Saya bersyukur memiliki Tuhan yang luar biasa. Ia begitu memperhatikan anak-anak-Nya. Bahkan ketika Ia akan pergi kepada Bapa, Ia tidak melupakan kita. Ia memberikan Roh Kudus untuk tinggal dalam hati kita.

Roh Kudus berperan sebagai penolong kita. Ia akan mengarahkan kita ke jalan-jalan yang perlu kita ambil. Ia akan melindungi kita dengan melarang kita melangkah ke jalan yang salah.

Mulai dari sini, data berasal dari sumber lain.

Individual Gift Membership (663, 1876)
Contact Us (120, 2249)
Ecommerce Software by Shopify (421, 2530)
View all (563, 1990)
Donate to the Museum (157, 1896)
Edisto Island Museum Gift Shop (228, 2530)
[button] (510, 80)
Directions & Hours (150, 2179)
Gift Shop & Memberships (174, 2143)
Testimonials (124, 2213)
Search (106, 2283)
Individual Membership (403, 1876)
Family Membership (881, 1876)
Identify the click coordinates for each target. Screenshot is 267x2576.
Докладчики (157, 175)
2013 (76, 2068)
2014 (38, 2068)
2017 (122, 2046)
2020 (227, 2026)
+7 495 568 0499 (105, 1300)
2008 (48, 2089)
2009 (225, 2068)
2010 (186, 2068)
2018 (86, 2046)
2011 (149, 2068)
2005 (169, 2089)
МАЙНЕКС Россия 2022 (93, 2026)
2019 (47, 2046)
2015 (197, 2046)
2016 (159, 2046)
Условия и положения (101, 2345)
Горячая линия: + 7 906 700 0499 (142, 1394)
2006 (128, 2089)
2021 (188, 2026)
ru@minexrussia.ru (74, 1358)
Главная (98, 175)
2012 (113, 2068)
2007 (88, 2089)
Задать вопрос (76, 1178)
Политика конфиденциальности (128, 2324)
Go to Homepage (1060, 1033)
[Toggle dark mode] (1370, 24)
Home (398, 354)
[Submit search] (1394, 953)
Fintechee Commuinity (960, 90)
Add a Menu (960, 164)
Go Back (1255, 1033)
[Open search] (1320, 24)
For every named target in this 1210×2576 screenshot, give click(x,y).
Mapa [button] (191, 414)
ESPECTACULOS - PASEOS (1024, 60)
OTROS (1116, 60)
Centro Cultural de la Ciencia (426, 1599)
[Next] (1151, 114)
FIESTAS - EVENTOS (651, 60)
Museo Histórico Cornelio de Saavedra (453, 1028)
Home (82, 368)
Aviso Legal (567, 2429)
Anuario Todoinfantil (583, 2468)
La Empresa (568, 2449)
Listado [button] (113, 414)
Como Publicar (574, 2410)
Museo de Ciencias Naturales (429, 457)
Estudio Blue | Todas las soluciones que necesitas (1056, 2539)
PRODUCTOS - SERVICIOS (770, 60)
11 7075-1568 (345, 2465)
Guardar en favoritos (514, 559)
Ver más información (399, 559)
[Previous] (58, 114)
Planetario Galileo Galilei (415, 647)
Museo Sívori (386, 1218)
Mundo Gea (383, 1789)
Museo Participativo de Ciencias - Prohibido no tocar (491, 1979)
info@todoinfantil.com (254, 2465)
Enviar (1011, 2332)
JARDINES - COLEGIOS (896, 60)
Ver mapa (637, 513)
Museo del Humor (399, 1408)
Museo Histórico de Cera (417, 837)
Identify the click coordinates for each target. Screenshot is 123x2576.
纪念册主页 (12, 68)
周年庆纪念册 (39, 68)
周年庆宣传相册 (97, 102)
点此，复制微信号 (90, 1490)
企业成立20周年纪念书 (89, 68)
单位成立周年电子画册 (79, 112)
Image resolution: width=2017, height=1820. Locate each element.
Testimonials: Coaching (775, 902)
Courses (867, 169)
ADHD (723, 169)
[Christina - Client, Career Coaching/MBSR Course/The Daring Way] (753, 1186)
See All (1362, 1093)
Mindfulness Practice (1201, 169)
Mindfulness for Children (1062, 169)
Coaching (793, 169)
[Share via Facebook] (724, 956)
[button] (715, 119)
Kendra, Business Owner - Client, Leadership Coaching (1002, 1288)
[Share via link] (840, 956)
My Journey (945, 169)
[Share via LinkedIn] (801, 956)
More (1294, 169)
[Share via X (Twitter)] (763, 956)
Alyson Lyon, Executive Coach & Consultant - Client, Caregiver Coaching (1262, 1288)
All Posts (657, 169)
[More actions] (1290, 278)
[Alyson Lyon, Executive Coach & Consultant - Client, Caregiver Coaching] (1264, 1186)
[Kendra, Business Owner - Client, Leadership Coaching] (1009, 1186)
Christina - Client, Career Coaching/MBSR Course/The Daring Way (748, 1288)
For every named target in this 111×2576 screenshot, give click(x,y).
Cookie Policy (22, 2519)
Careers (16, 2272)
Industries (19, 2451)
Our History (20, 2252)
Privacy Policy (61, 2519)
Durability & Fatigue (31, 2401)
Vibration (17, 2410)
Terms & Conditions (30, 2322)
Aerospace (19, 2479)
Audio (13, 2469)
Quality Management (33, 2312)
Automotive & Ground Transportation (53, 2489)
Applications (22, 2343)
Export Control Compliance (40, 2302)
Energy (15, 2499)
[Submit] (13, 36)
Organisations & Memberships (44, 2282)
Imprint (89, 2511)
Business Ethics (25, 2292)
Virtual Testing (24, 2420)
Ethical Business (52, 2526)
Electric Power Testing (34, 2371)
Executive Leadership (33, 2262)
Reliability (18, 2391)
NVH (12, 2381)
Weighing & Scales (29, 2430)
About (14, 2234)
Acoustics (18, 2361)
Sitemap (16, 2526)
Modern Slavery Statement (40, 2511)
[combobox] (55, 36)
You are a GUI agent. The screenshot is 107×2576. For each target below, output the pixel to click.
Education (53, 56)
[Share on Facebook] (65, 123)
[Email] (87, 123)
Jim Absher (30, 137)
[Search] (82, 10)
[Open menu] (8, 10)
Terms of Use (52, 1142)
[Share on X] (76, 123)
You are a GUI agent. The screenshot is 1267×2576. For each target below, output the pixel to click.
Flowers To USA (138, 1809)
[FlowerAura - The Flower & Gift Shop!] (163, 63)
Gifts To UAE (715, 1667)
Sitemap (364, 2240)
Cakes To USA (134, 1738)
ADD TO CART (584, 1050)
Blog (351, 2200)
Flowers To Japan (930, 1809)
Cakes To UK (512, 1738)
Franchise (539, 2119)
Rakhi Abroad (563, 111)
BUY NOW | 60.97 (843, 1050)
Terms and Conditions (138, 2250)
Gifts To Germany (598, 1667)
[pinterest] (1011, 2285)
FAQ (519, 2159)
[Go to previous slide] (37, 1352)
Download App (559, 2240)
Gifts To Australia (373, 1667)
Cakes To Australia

Untuk mengalami terobosan, kita butuh petunjuk dan arahan dari Roh Kudus. Kita butuh Roh Kudus. Ia adalah sahabat setia kita. Ia akan menemani kita. Ajaklah Ia bicara. Anda memiliki sesosok Pribadi yang selalu bersama Anda. Bagaikan kompas yang akan memberitahukan arah mata angin supaya Anda tidak tersesat, begitulah Roh Kudus. Butuh terobosan? Tanya Roh Kudus, apa yang harus Anda perbuat? Bangun hubungan yang akrab dengan Roh Kudus. Senangkan hati-Nya.

8. Melakukan bagian kita: bertindak.

Yakobus 2:17: Demikian juga halnya dengan iman: Jika iman itu tidak disertai perbuatan, maka iman itu pada hakekatnya adalah mati.

Ya, kita telah mencari Tuhan, kita memiliki sikap hati yang takut akan Tuhan, kita berharap kepada Tuhan. Tidak cukup hanya itu, kita setia pada perkara kecil, kita tetap tinggal dalam Tuhan, kita meminta arahan Roh Kudus. Satu lagi yang terakhir adalah bertindak. Jika kita bertindak, maka lengkaplah semuanya itu. Pasti terobosan akan terjadi!

Siapkah Anda untuk mengalami terobosan?